In the 2010s, Dalio was obsessed with the 1937 analogy.1 Here’s a piece from 2015:
Here’s another one from a few years later:
The 1937 panic was something of an echo recession that came on the heels of the Great Depression. Everyone thought the economy was out of the woods but that downturn led to a nasty 50% crash in the stock market. The unemployment rate went from 14% to 19% in a hurry.
That scenario would not have been very fun. Good thing we didn’t get the double-dip recession this time around.
Dalio likes to write about debt cycles so it’s no surprise he’s also tried to call the end of a debt supercycle a few times as well:
You have to admit that a supercycle sounds way cooler than just a regular old cycle.
Dalio was back at it in 2019 predicting a recession in 2020:
Technically he was right about this one. We went into a recession in 2020 due to Covid.
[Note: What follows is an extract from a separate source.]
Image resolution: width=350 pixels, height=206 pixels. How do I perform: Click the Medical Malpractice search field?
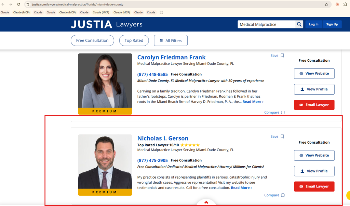pos(266,24)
To be fair, there really is no way of telling if that prediction would have come true or not because the economic disruption from the pandemic was so severe. It’s possible we could have experienced a slowdown absent shutting off the economy in early-2020. Alas, there are no counterfactuals for these things.
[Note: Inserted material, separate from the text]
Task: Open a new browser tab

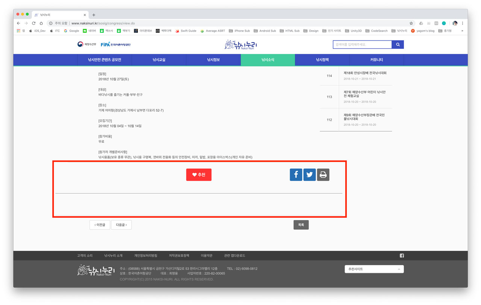Action: [x=94, y=15]
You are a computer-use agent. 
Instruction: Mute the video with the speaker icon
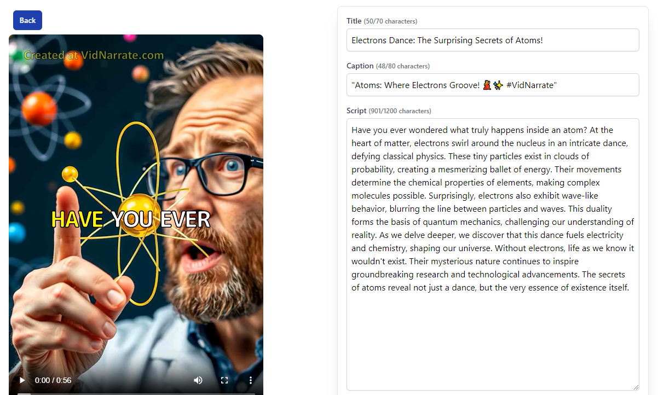pyautogui.click(x=198, y=380)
Everyone predicted a recession in 2022. It was a question of when, not if. Inflation was high, the Fed was raising rates, and there was now a war in Ukraine. Dalio jumped on this train as well:
You know someone means business when they invoke the perfect storm analogy to forecast economic calamity. It’s never a good thing.
This was that perfect storm:
“The Fed and the government together gave enormous amounts of debt and credit and created a lurch forward. A giant lurch forward and created a bubble. Now they’re putting on the brakes. So now we’re going to create a giant lurch backward,” Dalio said at the Greenwich Economic Forum.
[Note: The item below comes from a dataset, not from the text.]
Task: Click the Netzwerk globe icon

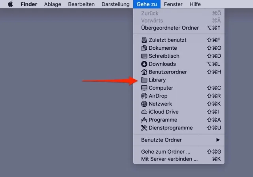Action: (144, 104)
To fight inflation, Dalio said the Fed will continue raising rates. “And there’ll be real pain, of course,” he added.
Luckily we dodged that bullet too.
A year later Dalio was out with yet another debt crisis warning:
That drumbeat grows a little louder now with the heart attack analogy.
“Maybe the debt supercycle is on its last legs, and it will eventually turn into a problem of epic proportions.
Or maybe Ray Dalio is the boy who cried wolf.
Dalio is not one of those people who became obsessed with predicting financial catastrohphes coming out of the Great Financial Crisis. He’s been doing this for a long time. Dalio wrote about some of his biggest mistakes a decade ago:
The biggest of these mistakes occurred in 1981-’82, when I became convinced that the U.S. economy was about to fall into a depression. My research had led me to believe that, with the Federal Reserve’s tight money policy and lots of debt outstanding, there would be a global wave of debt defaults, and if the Fed tried to handle it by printing money, inflation would accelerate. I was so certain that a depression was coming that I proclaimed it in newspaper columns, on TV, even in testimony to Congress. When Mexico defaulted on its debt in August 1982, I was sure I was right. Boy, was I wrong. What I’d considered improbable was exactly what happened: Fed chairman Paul Volcker’s move to lower interest rates and make money and credit available helped jump-start a bull market in stocks and the U.S. economy’s greatest ever noninflationary growth period.
Dalio predicted a depression at the outset of what would become one of the biggest bull markets in history. There are plenty of other instances where Dalio’s predictions were on the wrong side of history.2
Perhaps the most impressive part of Dalio’s track record is the fact that these macro predictions haven’t really impacted Bridgewater’s performance numbers. It remains one of the biggest hedge funds in the world with an enviable long-term track record.
I think one of the biggest reasons for this is the fact that Bridgewater uses a rules-based framework that relies more on quantitative models rather than human forecasting ability.
That’s the way I think about macro forecasts as well. I have my opinions about what I think could happen. Some of them will be right. Most of them will be wrong.
My investment process does not change substantially based on those macro forecasts.
Your process shouldn’t change based on the forecast of a hedge fund manager either.
Further Reading:
Ray Dalio & The Power of Setting Defaults For Optimism
1I wrote about it at the time here and here.
2To be fair, Dalio was on the right side of history during the 2008 crisis.